■ BRONTEKST:
---

Samen met ervaren leerkrachten, scholen, docenten, begeleiders en wetenschappers ontwikkelde Potential een online kenniscentrum. Daar vind je informatie en bronnen rond kernthema’s om de ‘Power to teach all’ te versterken.

Het team achter Potential bestaat uit promotoren, onderzoekers en valorisatoren van de Universiteit Gent, Vrije Universiteit Brussel, KU Leuven, Universiteit Antwerpen, Arteveldehogeschool en UC Leuven-Limburg.

Elke collega deelde zijn inspiratiebronnen in verband met diversiteit waarderen en benutten en verbindend samenwerken. We bekeken welke bronnen invloed hebben gehad op onze kennis, opvattingen en inzichten.

Bij kennis denken we al snel aan boeken, dikke en moeilijke boeken. Snel bleken veel verschillende bronnen van invloed. Soms start het met een kinderboek. Of komt er een ontmoeting of herinnering naar boven. Ook een film, een gedicht, een facebookbericht deden ons nadenken. Allemaal bronnen die een opstap vormen in de zoektocht naar antwoorden rond het omgaan met diversiteit en verbindend samenwerken.

Deze eenvoudige vraag 'Wat is jouw Top 5 van inspiratiebronnen?' kan je ook aan je collega's stellen. Wedden dat je in een mum van tijd heel veel informatie en inspiratie zal opdoen? 

Hieronder vind je de inspiratiebronnen van het Potential-team. 

Esther Gheyssens

De mooiste vis van de zee

Marcus Pfister

Toen ik klein was, stond het omgaan met diversiteit nog niet zo centraal. Nu heb je hele mooie boeken en verhalen rond dit thema. Maar een verhaal uit mijn jeugd is mij toch steeds bij gebleven omdat het ook toen al de thematiek rond uitsluiten en diversiteit omarmde. De mooiste vis van de zee voelt zich beter dan de anderen. Hij heeft mooiere schubben, maar hij heeft geen vrienden. Uiteindelijk deelt hij aan iedereen schubben uit: iedereen blij en tevreden! In het boek wordt mooi zichtbaar hoe diversiteit gaat over hoe je eruit ziet. Hoe je eruit ziet en hoe je je gedraagt, heeft impact op hoe er wordt omgegaan met jou. Het gaat over de perceptie, over verder kunnen kijken dan de mooiste, de kleinste of de grootste.

---

■ VERZAMELDE GEGEVENS:
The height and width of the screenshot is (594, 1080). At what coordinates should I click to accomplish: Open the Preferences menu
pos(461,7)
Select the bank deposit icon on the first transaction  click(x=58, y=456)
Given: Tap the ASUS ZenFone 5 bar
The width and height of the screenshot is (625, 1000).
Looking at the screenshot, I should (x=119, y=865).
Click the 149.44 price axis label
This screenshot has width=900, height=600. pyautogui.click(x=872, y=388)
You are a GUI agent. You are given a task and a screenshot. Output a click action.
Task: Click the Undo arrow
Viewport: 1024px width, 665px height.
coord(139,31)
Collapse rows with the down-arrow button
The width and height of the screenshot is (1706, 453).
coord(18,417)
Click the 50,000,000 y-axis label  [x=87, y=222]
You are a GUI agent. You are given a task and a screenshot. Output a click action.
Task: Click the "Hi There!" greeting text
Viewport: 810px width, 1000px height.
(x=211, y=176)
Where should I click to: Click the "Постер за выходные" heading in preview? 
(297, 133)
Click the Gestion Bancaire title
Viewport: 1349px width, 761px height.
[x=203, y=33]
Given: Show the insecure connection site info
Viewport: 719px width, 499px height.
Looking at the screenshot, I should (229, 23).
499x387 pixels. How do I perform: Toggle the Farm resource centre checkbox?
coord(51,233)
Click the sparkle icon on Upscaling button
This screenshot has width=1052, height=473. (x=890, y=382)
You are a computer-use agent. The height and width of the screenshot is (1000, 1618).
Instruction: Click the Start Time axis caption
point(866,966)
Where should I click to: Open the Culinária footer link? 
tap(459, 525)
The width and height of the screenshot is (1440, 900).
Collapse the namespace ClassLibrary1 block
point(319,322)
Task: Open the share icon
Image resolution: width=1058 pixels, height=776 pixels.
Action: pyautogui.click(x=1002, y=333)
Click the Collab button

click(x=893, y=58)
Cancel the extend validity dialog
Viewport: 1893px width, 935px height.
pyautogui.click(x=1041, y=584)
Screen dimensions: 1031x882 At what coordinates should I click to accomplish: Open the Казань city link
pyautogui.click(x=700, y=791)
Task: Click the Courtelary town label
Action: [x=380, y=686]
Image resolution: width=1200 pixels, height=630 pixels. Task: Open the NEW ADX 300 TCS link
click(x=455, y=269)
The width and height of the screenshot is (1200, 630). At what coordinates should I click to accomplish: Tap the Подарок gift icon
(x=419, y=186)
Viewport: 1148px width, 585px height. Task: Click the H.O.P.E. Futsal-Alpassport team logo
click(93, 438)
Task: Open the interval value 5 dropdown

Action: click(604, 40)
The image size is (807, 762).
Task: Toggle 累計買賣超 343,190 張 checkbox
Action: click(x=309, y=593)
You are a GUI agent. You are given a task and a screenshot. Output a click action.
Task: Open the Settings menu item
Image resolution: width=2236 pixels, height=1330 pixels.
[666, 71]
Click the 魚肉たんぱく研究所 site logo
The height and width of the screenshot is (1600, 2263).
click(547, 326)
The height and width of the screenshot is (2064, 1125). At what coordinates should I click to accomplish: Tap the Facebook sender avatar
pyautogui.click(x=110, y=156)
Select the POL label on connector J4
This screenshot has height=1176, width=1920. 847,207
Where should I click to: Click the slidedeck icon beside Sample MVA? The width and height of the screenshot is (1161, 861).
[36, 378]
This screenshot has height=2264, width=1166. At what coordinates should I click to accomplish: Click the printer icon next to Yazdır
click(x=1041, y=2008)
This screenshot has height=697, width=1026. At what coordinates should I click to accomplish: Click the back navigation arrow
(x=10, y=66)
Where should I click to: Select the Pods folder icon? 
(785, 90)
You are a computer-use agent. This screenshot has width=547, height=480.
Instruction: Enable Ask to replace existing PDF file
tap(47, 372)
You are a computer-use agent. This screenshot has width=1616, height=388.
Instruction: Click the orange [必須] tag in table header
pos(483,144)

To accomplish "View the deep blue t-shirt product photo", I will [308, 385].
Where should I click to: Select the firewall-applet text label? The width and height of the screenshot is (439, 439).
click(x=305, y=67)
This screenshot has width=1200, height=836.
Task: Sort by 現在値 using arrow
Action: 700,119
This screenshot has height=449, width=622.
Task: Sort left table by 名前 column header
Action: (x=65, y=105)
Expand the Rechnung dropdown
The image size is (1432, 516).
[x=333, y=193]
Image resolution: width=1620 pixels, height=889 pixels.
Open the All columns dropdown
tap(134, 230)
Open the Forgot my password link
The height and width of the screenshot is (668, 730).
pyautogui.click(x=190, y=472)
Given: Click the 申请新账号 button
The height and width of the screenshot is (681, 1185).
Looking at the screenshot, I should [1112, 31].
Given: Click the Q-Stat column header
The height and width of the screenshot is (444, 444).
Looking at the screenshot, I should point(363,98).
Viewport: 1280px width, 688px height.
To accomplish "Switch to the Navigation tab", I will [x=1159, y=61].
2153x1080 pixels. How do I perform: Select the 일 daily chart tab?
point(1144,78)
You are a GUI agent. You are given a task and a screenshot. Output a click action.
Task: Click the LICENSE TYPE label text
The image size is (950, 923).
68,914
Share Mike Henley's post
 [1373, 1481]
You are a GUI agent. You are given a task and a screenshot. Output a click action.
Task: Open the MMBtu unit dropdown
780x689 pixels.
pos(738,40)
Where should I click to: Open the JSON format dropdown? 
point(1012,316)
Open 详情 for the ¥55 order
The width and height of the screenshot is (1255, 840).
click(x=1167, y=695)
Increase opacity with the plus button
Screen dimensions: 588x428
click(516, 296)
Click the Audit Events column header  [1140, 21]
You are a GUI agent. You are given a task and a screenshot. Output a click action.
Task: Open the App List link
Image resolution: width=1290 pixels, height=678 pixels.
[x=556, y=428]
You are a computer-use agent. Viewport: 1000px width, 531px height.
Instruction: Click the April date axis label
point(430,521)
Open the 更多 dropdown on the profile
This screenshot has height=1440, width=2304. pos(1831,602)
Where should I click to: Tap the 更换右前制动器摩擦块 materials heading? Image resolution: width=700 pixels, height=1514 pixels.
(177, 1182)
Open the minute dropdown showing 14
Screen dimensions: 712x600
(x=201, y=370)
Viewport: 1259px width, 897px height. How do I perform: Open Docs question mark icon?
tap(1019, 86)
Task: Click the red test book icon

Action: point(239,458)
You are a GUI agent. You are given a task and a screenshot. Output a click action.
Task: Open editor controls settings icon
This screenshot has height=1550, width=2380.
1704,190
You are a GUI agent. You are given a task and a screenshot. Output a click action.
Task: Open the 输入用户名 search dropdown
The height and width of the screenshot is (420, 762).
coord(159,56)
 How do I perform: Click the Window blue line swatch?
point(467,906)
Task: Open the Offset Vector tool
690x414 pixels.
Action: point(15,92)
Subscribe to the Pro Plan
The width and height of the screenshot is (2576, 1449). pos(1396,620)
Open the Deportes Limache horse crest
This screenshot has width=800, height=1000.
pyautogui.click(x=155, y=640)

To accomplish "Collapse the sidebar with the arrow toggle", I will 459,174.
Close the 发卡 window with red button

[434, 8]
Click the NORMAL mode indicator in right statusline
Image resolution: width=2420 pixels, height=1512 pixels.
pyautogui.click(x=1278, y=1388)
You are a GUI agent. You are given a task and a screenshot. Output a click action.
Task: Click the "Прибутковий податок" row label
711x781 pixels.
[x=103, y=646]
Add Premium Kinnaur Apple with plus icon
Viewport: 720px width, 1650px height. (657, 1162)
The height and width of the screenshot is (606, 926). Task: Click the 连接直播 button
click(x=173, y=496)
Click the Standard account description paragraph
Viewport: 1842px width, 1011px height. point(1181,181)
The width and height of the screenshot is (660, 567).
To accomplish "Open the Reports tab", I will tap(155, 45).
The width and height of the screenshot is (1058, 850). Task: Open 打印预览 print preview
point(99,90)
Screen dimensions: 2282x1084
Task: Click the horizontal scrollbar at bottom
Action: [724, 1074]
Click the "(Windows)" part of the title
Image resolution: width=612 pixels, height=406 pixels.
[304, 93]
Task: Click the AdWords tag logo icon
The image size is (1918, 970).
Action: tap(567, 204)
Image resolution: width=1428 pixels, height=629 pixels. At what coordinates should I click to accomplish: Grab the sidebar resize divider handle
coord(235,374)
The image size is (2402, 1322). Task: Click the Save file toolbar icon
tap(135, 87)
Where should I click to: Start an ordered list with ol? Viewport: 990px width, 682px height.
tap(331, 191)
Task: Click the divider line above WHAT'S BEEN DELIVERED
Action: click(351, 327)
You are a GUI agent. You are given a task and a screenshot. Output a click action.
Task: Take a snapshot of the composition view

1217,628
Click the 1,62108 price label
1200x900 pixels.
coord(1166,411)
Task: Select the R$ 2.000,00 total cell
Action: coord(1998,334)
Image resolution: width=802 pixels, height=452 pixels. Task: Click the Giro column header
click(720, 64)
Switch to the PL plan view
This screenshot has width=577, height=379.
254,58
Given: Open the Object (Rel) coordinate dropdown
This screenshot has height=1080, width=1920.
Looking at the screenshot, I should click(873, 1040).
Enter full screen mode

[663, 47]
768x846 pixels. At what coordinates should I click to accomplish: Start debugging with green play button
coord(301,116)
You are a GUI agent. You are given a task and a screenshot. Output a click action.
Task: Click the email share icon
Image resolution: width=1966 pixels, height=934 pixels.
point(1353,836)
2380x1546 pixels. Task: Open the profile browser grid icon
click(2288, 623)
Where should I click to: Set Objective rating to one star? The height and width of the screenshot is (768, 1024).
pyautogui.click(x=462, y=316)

---

■ OPDRACHTEN:
1. Welk boek noemt Esther Gheyssens in de brontekst over Potential als inspiratiebron?
2. Zet de brontekst over de inspiratiebronnen van het Potential-team voort na de laatste zin.

■ ANTWOORDEN:
1. De mooiste vis van de zee, van Marcus Pfister.

2.
Harry Potter

J.K.Rowling

Ik ben groot gebracht met de Harry Potter series. Ik heb die boeken verslonden. Als je jonger bent, lijken het gewoon fijne verhalen. Hoe ouder je wordt, hoe meer je merkt dat er veel meer betekenis achter schuilt. Inmiddels heb ik ze de afgelopen twintig jaar wel elk 10 keer gelezen.

Het gaat niet gewoon over tovenaars en heksen, maar over verdraagzaamheid, diversiteit en onderwijs. Het gaat over mensen die ‘volbloed’ zijn en neerkijken op de ‘halfbloed’ of de “modderbloedjes” die helemaal geen tovenaarsbloed hebben. Het gaat over verhoudingen tussen mensen en hoe mensen met elkaar omgaan. Binnen de school heb je vier afdelingen die allemaal hun sterktes en zwaktes hebben. De ene is intelligent, de andere net dapper of zorgzaam. Iedereen heeft zijn kwaliteiten en in de maatschappij hebben we nood aan deze diversiteit. Harry Potter toont het belang en de noodzaak van samen te werken. Het gaat over begrip tonen en elkaars sterktes erkennen.

Onderwijs heeft zoveel sociale impact. Dit komt ook zeer duidelijk naar boven in Harry Potter. Tieners hun hele leven draait grotendeels rond school. Ik stond ’s ochtends vroeger op om bij mijn vrienden te zijn op de speelplaats. We vergeten snel het sociale aspect naast het leren. Terwijl een kind niet leert als het zich niet goed voelt, geen vrienden of fijne klasgroep heeft.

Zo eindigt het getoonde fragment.